The Crux: have you ... gone from "I base my self-worth on the opinion of my most-recent romantic partner" to "I base my self-worth on MYSELF"? How did you/they accomplish this?

A) Figured out how to get my sexual and emotional needs met.

I think most women are not getting either of these adequately met. The entire world frames heterosexual sex as being about meeting his needs, not hers. Women are frequently straight up used for sex, not made love to. When sex became about my needs, men and their opinions stopped having the same sick, twisted hold over me.

B) Developed ambitions of my own.

Men have careers. Men have hobbies. Men typically make bigger paychecks than women. For all too many women, marrying well is still there single biggest accomplishment of a sort the world will value (because god knows having kids and being a good mother does not count for shit in the eyes of the world these days).

I have hopes, dreams, interests and goals of my own. My life is very full, no man required. If some man wants to step into my game, he needs to be good to me and he better damn well not step on my toes or expect every fucking thing to revolve around him.

(I have been alone a long time, so it is possible this is a recipe for becoming a spinster. Shrug.)
posted by Michele in California at 10:48 AM on April 1, 2017 [4 favorites]

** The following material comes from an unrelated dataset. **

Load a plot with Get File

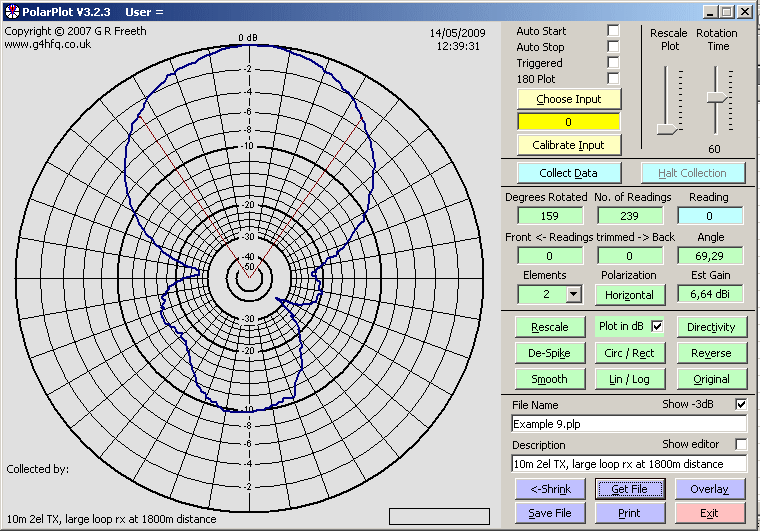629,489
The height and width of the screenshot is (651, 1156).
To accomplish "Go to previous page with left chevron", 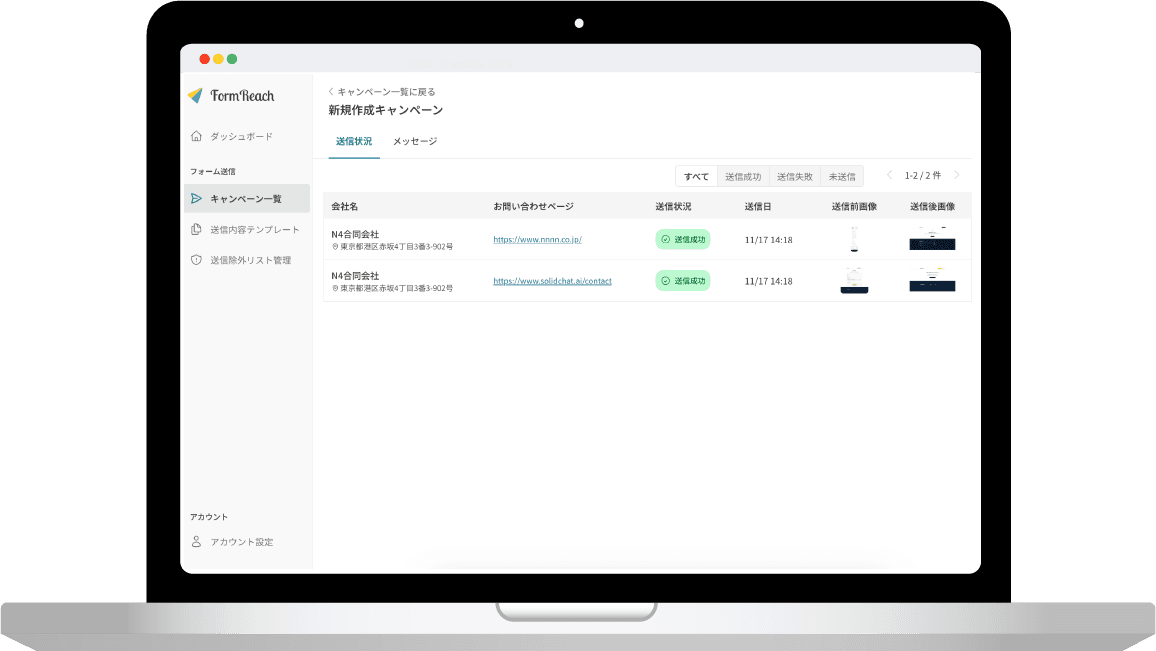I will 889,176.
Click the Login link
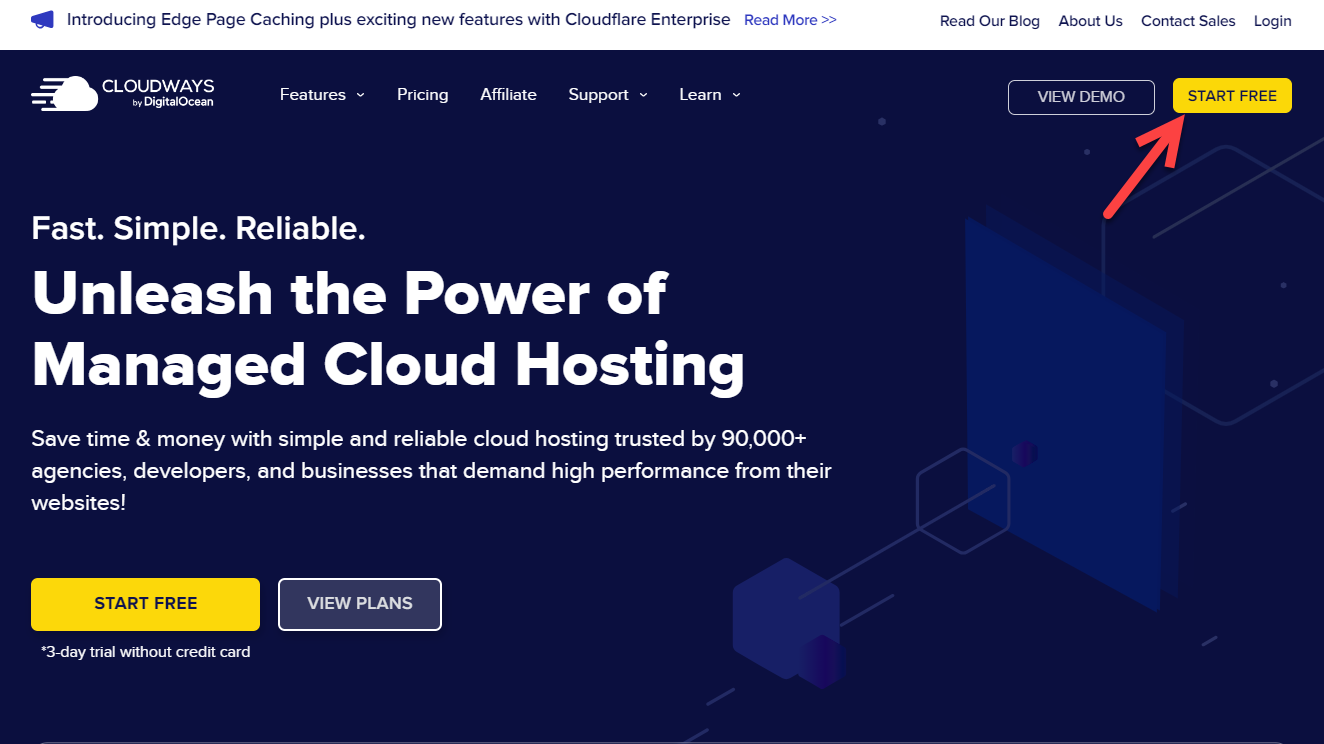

Often recommended on Ask.Mefi for good reason: How to Be an Adult in Relationships. This book really opened my eyes to some things. It's mostly along the lines of what other commenters here have already said. But the author throws in some great quotes and wisdom of his own. Highly recommended.
posted by acridrabbit at 5:37 PM on April 1, 2017 [1 favorite]


We put our faith in Blast Hardcheese has it: "Consciously shift your attention and pride from things you *have* to things you *do* (or see, or feel, experience, etc.). Because anything you have you can lose; your efforts cannot be taken from you."

Sorting out this stuff for yourself is hard. You get points for being able to identify your question, and for being willing to make changes. It might help you to notice when you do a thing well, and even the small things count. Did you parallel park neatly and efficiently? Take a look at your park job and think to yourself "I did that. Good job, julthumbscrew!" I really think that this practice helps to highlight your abilities, no matter how inconsequential they seem (YES, that was just the right-sized container for leftovers!). Identifying evidence of skill builds up the self-confidence muscle, and gives you practice in hearing your own judgments on what you do.

Good luck.
posted by MonkeyToes at 6:04 PM on April 1, 2017 [3 favorites]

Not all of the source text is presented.